A Tech IPO Boom Is Coming to Unicorn-Rich India
NEW DELHI—India is gearing up for tech IPOs, including two worth more than $1 billion, as startups look to tap a stock market that has proved resilient despite Covid-19.
The initial public offerings reflect the maturing of a generation of e-commerce and digital-economy companies, bankers say, many of which have grown rapidly during the pandemic as well-off city-dwellers turn to them when purchasing products from milk to medicines.
On July 16, the operator of the Paytm digital-finance app, One97 Communications Ltd., filed a prospectus for what would be India’s largest IPO in local-currency terms. The group offers services such as a mobile wallet, loans and stock-trading, and is backed by
Jack Ma’s
Chinese financial-technology giant Ant Group Co. One97 aims to issue new and existing shares worth a total of up to 166 billion rupees, the equivalent of $2.23 billion.
Other companies considering IPOs include digital-payments platform One MobiKwik Systems Ltd., which filed its prospectus earlier this month, and logistics and supply-chain-services provider Delhivery Pvt., according to a company spokeswoman. Online cosmetics seller Nykaa E-Retail Pvt., API Holdings Pvt., the parent company of online pharmacy PharmEasy, and PB Fintech Pvt., the parent of insurance aggregator Policybazaar.com, are also considering listings, according to people familiar with their plans.
“This is the first set of these companies coming to the public market” in India, said
Kaustubh Kulkarni,
the head of investment banking for India at the local unit of
JPMorgan Chase
& Co.
Demand for the shares is likely to be strong, given the companies’ brand recognition, said Mr. Kulkarni, who is also the bank’s co-head of investment banking for South and Southeast Asia. “Most of these companies are offering products, services or capabilities which millions, if not hundreds of millions, of customers are utilizing on a day-to-day basis,” he said.

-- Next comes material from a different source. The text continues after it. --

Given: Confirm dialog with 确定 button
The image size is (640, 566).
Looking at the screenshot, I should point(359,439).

Last week investors placed orders worth 38 times the shares being offered by Zomato Ltd., India’s answer to
DoorDash Inc.
The food-delivery group raised around 94 billion rupees, the equivalent of $1.26 billion, and its shares are due to start trading on July 27.
Some market-watchers say Indian tech has plenty of room to grow, as more consumption shifts online. Earlier-stage investors have poured about $16 billion into Indian startups this year, creating 16 new unicorns—young private companies valued at $1 billion or more—according to data firm Venture Intelligence.

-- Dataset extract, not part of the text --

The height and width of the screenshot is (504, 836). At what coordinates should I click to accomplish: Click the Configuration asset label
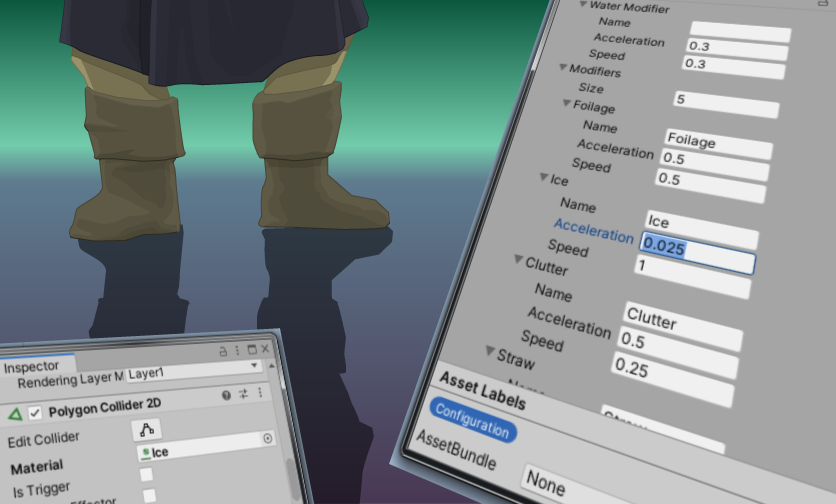click(x=473, y=424)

India’s unicorn population will rise to 150 by 2025 from 60 now, predicted
Gaurav Singhal,
the head of India consumer technology at
Bank of America Corp.
’s investment-banking arm. Many will eventually look to float, he said, translating into a big increase in market capitalization.

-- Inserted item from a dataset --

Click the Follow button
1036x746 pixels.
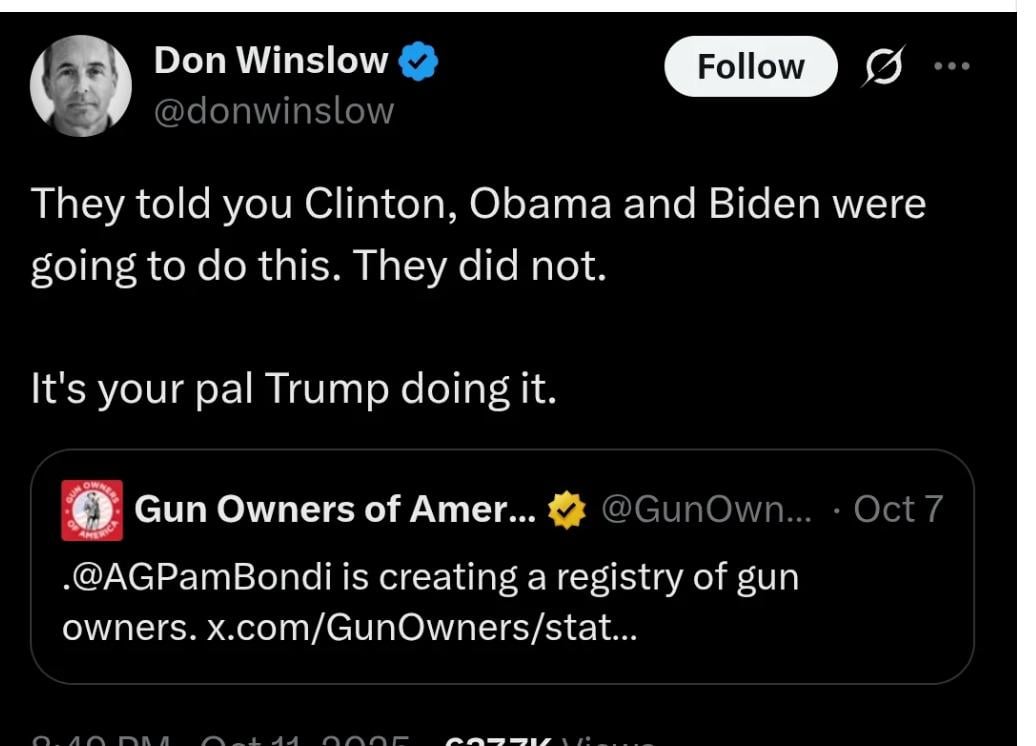pyautogui.click(x=750, y=67)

“India will see $300 billion to $400 billion of market-cap creation in the internet ecosystem in the next five years,” said Mr. Singhal.
The deals already under way show how India’s financial sector has been swept up in an international boom, even as the country records more than 30,000 new Covid-19 cases a day, among the highest daily counts in the world.
Already this year, India has hosted a rush of IPOs—joining a global surge fueled in part by tech companies from elsewhere in Asia, such as China’s
Kuaishou Technology
and South Korea’s
Coupang Inc.
India’s 22 IPOs in the first six months of 2021 brought in $3.7 billion, a record half-year haul, according to Prime Database Group, a research firm in New Delhi. Shares in some recently listed companies are trading at twice their IPO price.
At the same time, Indian stock indexes have soared as investors bet on big listed companies. The S&P BSE Sensex has hit a series of record highs, most recently on July 15, and international investors have poured about $7.7 billion into Indian shares this year, official data shows.
Millions of individual Indian investors are trading stocks for the first time, again mirroring trends seen in the U.S. and some other markets.
Harpreet Singh,
a 23-year-old from the northern city of Pathankot, started dabbling in the market last year while waiting for the chance to study abroad.
Relying on advice from videos on YouTube and Telegram, Mr. Singh said, he has lost money at times—but still finds trading stocks more appealing than getting a job in his hometown, where he said private-sector work pays barely 10,000 rupees a month, equivalent to about $134.
“If you have knowledge of stocks,” he said, “then in three to four months you can earn hundreds of thousands of rupees, sitting at home.”